### GIVEN ENTRIES

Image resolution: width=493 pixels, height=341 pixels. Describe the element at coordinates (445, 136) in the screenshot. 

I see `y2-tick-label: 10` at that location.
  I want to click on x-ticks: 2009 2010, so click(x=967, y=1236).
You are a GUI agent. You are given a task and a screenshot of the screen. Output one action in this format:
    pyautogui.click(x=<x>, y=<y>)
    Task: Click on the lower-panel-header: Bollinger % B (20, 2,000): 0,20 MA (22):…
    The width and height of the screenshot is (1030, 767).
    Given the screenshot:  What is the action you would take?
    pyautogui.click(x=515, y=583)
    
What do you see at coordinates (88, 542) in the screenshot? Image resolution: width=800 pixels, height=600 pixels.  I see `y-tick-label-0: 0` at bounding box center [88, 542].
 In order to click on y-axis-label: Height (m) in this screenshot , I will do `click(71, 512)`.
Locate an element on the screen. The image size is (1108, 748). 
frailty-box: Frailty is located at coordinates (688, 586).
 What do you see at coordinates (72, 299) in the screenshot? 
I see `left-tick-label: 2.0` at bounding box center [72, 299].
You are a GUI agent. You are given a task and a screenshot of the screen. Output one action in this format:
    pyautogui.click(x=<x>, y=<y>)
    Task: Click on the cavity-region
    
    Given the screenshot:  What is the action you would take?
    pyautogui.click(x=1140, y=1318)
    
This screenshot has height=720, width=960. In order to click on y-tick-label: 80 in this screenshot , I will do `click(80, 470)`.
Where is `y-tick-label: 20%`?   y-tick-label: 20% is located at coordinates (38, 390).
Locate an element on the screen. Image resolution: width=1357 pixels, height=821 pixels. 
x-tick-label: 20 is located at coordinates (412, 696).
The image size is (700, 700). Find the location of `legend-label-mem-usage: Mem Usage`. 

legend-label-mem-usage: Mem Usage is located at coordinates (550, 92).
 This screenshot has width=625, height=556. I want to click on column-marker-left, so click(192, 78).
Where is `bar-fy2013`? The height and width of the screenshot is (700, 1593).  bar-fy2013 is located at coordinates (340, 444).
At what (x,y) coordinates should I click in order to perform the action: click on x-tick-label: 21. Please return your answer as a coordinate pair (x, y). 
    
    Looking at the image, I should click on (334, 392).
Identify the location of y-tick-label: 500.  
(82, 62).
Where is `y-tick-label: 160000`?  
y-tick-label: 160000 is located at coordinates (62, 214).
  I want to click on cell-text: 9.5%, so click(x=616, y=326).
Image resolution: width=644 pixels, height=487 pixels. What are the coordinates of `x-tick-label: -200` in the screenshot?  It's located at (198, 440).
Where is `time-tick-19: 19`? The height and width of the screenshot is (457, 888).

### WHAT YOU SHOULD DO
Reproduce the material above verbatim, from its first line to its last, without any change.

### EXERCISE SOLUTION
Image resolution: width=493 pixels, height=341 pixels. Describe the element at coordinates (445, 136) in the screenshot. 

I see `y2-tick-label: 10` at that location.
  I want to click on x-ticks: 2009 2010, so click(x=967, y=1236).
You are a GUI agent. You are given a task and a screenshot of the screen. Output one action in this format:
    pyautogui.click(x=<x>, y=<y>)
    Task: Click on the lower-panel-header: Bollinger % B (20, 2,000): 0,20 MA (22):…
    The width and height of the screenshot is (1030, 767).
    Given the screenshot:  What is the action you would take?
    pyautogui.click(x=515, y=583)
    
What do you see at coordinates (88, 542) in the screenshot? Image resolution: width=800 pixels, height=600 pixels.  I see `y-tick-label-0: 0` at bounding box center [88, 542].
 In order to click on y-axis-label: Height (m) in this screenshot , I will do `click(71, 512)`.
Locate an element on the screen. The image size is (1108, 748). 
frailty-box: Frailty is located at coordinates (688, 586).
 What do you see at coordinates (72, 299) in the screenshot? 
I see `left-tick-label: 2.0` at bounding box center [72, 299].
You are a GUI agent. You are given a task and a screenshot of the screen. Output one action in this format:
    pyautogui.click(x=<x>, y=<y>)
    Task: Click on the cavity-region
    
    Given the screenshot:  What is the action you would take?
    pyautogui.click(x=1140, y=1318)
    
This screenshot has height=720, width=960. In order to click on y-tick-label: 80 in this screenshot , I will do `click(80, 470)`.
Where is `y-tick-label: 20%`?   y-tick-label: 20% is located at coordinates (38, 390).
Locate an element on the screen. Image resolution: width=1357 pixels, height=821 pixels. 
x-tick-label: 20 is located at coordinates (412, 696).
The image size is (700, 700). Find the location of `legend-label-mem-usage: Mem Usage`. 

legend-label-mem-usage: Mem Usage is located at coordinates (550, 92).
 This screenshot has width=625, height=556. I want to click on column-marker-left, so click(192, 78).
Where is `bar-fy2013`? The height and width of the screenshot is (700, 1593).  bar-fy2013 is located at coordinates (340, 444).
At what (x,y) coordinates should I click in order to perform the action: click on x-tick-label: 21. Please return your answer as a coordinate pair (x, y). 
    
    Looking at the image, I should click on (334, 392).
Identify the location of y-tick-label: 500.  
(82, 62).
Where is `y-tick-label: 160000`?  
y-tick-label: 160000 is located at coordinates (62, 214).
  I want to click on cell-text: 9.5%, so click(x=616, y=326).
Image resolution: width=644 pixels, height=487 pixels. What are the coordinates of `x-tick-label: -200` in the screenshot?  It's located at (198, 440).
Where is `time-tick-19: 19`? The height and width of the screenshot is (457, 888).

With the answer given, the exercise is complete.